Tor Relay Descriptors #

Relays and directory authorities publish relay descriptors, so that clients can select relays for their paths through the Tor network. All these relay descriptors are specified in the Tor directory protocol, version 3 specification document (or in the earlier protocol version 2 or version 1).

Relay Server Descriptors @type server-descriptor 1.0 recent archive #

Server descriptors contain information that relays publish about themselves. Tor clients once downloaded this information, but now they use microdescriptors instead. The server descriptors in the descriptor archives contain one descriptor per file, whereas the recently published files contain all descriptors collected in an hour concatenated into a single file.

Relay Extra-info Descriptors @type extra-info 1.0 recent archive #

Extra-info descriptors contain relay information that Tor clients do not need in order to function. These are self-published, like server descriptors, but not downloaded by clients by default. The extra-info descriptors in the descriptor archives contain one descriptor per file, whereas the recently published files contain all descriptors collected in an hour concatenated into a single file.

Network Status Consensuses @type network-status-consensus-3 1.0 recent archive #

Though Tor relays are decentralized, the directories that track the overall network are not. These central points are called directory authorities, and every hour they publish a document called a consensus, or network status document. The consensus is made up of router status entries containing flags, heuristics used for relay selection, etc.

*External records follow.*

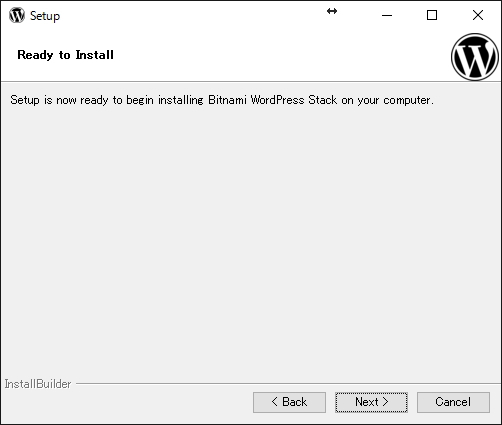Viewport: 502px width, 425px height.
Task: Click the empty title bar area
Action: (x=193, y=15)
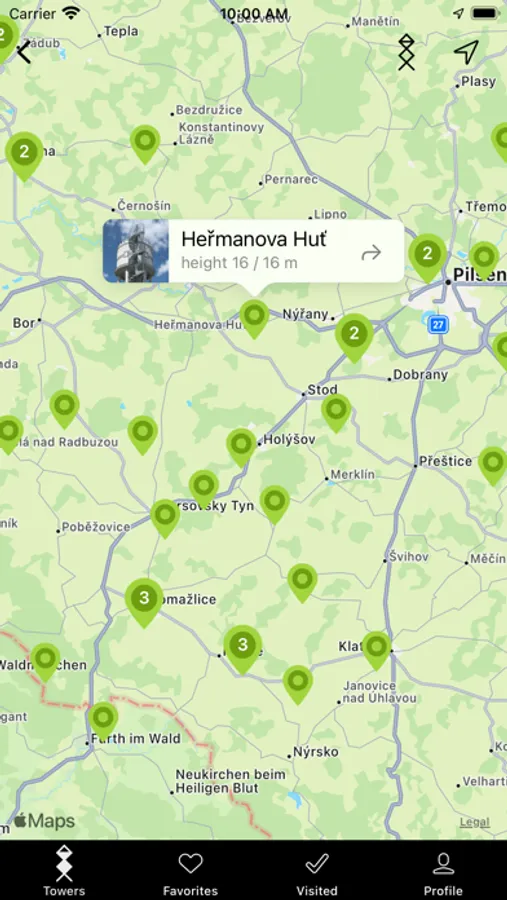The height and width of the screenshot is (900, 507).
Task: Tap the tower pin at Furth im Wald
Action: pyautogui.click(x=103, y=720)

Network Status Votes @type network-status-vote-3 1.0 recent archive #

The directory authorities exchange votes every hour to come up with a common consensus. Vote documents are by far the largest documents provided here.

Directory Key Certificates @type dir-key-certificate-3 1.0 archive #

The directory authorities sign votes and the consensus with their key that they publish in a key certificate. These key certificates change once every few months, so they are only available in a single descriptor archive tarball.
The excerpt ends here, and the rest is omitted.